Records from a data collection:
::::

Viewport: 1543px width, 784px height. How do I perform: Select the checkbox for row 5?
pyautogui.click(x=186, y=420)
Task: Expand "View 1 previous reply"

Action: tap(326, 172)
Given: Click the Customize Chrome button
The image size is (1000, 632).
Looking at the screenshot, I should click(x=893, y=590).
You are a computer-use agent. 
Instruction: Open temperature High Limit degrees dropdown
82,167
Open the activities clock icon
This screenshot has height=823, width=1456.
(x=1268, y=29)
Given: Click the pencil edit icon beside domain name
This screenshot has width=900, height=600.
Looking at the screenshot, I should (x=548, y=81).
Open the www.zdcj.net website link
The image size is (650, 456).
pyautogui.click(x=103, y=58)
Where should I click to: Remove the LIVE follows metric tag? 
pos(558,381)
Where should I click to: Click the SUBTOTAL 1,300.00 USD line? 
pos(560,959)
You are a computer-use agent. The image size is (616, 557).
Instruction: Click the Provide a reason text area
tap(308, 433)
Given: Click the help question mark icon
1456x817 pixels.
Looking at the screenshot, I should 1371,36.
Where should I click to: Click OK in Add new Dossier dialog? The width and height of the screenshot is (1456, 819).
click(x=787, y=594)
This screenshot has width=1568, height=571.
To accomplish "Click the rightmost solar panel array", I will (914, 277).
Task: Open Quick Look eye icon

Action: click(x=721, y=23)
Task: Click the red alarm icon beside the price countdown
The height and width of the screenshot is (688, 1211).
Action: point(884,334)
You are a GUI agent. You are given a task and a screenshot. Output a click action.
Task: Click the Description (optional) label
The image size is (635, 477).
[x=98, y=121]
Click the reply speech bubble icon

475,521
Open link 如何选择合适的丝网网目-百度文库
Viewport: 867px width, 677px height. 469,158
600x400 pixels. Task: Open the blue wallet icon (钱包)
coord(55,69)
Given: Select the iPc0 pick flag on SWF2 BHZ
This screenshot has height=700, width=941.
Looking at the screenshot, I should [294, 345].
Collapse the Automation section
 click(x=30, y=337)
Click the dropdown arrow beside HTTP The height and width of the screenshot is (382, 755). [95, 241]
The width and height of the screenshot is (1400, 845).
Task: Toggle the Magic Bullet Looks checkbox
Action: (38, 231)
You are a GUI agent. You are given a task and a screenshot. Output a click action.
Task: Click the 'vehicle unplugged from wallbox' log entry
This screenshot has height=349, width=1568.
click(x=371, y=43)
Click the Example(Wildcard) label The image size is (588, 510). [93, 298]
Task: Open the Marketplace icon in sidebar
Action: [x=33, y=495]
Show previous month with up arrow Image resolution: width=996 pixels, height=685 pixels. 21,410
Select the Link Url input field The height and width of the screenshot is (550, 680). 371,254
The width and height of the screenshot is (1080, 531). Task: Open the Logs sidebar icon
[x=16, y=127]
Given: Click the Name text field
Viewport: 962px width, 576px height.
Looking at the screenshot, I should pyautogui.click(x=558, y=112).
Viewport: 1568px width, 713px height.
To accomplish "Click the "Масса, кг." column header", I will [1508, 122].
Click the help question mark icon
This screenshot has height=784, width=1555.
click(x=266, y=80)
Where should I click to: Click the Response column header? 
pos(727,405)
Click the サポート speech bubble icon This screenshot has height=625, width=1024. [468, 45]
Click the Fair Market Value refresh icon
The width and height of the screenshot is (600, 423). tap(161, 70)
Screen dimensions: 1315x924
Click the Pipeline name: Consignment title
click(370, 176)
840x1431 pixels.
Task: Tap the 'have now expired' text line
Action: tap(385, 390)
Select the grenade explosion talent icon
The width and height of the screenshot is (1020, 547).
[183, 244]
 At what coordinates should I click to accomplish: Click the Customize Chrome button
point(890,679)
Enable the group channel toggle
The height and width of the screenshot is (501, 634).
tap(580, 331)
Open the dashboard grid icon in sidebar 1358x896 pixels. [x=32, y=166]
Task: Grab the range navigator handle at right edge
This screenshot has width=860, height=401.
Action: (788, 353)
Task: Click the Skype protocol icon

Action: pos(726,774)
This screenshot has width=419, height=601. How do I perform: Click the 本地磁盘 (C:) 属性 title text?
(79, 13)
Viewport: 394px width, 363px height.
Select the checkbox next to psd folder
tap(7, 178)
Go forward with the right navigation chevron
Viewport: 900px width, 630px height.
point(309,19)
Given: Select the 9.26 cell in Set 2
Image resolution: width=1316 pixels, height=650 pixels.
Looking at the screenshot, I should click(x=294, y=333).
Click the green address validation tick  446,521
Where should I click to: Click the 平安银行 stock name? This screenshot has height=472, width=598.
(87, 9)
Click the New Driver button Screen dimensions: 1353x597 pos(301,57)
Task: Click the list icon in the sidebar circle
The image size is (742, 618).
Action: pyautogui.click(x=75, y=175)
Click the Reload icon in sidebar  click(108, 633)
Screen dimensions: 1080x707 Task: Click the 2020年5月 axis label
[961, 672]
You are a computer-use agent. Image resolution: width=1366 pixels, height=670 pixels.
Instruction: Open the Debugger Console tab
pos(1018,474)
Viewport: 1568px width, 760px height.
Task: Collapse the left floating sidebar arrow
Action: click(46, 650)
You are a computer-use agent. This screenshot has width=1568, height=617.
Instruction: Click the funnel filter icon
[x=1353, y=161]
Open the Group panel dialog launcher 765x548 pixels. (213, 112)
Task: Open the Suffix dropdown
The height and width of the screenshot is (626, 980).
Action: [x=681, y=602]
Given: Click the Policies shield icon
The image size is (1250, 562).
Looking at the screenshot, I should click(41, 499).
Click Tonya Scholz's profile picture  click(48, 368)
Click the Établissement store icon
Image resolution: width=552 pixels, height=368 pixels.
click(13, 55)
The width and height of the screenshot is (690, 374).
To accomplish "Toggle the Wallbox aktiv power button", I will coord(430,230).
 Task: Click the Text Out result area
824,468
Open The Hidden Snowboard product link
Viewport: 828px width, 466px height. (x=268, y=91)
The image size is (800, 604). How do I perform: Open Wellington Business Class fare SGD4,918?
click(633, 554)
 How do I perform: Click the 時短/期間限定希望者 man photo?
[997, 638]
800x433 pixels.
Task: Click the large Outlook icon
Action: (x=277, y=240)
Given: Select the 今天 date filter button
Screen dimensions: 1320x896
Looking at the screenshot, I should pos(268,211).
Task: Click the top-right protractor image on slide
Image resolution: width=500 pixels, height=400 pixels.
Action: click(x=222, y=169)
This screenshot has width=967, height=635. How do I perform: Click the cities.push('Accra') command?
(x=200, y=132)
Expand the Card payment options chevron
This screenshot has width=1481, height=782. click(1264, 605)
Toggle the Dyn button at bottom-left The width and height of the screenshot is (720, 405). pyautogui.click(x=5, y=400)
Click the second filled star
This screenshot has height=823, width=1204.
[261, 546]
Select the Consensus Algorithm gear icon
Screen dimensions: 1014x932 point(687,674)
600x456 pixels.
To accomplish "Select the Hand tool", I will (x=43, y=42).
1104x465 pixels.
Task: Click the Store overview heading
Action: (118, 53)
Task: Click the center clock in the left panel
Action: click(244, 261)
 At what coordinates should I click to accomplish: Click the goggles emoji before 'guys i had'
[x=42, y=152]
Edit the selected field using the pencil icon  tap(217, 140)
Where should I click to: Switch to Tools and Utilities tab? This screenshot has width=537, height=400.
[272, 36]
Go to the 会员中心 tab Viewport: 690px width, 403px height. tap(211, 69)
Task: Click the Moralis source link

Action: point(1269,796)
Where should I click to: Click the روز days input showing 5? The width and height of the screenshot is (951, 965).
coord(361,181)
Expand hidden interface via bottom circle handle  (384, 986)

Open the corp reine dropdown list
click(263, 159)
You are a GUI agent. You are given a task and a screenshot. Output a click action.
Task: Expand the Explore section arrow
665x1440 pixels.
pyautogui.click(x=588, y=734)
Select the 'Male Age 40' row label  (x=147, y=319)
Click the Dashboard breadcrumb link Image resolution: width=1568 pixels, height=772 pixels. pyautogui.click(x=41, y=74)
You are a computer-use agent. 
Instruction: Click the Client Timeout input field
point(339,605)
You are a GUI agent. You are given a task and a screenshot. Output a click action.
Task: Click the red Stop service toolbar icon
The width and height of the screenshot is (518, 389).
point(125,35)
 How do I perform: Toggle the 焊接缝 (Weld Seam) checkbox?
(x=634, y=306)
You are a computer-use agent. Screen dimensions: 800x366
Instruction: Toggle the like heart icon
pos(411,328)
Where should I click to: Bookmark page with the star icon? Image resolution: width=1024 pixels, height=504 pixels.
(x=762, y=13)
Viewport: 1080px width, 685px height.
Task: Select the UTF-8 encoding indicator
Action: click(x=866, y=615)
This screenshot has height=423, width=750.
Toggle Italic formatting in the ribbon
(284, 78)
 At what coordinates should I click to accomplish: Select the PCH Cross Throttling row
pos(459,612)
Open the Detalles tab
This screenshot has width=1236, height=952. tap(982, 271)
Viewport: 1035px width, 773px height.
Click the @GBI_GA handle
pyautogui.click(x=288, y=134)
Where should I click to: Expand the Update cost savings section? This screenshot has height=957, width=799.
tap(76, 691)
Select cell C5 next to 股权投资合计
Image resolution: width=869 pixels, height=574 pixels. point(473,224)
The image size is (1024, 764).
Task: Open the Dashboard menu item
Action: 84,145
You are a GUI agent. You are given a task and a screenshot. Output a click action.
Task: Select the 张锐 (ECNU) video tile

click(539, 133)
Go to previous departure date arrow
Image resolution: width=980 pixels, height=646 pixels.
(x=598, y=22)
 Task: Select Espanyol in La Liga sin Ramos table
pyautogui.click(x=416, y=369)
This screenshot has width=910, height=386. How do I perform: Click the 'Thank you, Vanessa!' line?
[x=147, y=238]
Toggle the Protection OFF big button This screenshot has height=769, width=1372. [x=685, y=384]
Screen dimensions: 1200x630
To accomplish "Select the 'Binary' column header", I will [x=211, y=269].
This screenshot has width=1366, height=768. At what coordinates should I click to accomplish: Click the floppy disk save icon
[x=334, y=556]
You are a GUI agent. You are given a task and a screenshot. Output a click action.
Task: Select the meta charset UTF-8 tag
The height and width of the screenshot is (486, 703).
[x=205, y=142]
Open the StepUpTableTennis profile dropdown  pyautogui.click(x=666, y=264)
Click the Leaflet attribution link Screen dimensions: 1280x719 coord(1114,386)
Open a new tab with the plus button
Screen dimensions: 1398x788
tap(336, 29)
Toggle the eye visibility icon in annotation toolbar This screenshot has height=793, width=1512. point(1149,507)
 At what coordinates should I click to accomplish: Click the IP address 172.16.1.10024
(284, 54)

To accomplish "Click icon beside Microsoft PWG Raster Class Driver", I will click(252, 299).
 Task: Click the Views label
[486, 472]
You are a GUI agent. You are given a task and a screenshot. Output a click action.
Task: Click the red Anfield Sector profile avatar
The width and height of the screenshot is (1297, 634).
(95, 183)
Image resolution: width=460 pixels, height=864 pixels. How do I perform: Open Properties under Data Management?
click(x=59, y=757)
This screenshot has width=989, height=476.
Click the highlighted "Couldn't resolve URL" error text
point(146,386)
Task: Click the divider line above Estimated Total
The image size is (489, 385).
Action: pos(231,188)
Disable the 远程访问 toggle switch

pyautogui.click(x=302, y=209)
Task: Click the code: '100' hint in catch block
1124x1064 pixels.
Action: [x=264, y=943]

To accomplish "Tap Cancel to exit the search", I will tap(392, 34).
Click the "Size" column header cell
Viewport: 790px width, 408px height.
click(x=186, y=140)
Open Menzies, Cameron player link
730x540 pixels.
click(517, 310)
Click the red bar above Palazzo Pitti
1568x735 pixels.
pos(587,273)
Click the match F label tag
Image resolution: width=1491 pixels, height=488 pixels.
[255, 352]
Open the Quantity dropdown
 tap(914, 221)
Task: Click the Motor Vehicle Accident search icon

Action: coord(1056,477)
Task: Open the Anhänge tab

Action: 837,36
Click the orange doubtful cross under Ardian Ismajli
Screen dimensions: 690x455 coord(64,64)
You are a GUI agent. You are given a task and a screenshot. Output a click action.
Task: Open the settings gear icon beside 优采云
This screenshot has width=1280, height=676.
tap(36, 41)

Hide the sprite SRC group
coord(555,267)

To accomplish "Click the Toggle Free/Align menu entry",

::::

# Task requirements
Print the lines above from the one with "Open the dashboard grid" through the one with "Viewport: 394px width, 363px height.", both included, exactly as written and nothing more.

# Exercise response
Open the dashboard grid icon in sidebar 1358x896 pixels. [x=32, y=166]
Task: Grab the range navigator handle at right edge
This screenshot has width=860, height=401.
Action: (788, 353)
Task: Click the Skype protocol icon

Action: pos(726,774)
This screenshot has width=419, height=601. How do I perform: Click the 本地磁盘 (C:) 属性 title text?
(79, 13)
Viewport: 394px width, 363px height.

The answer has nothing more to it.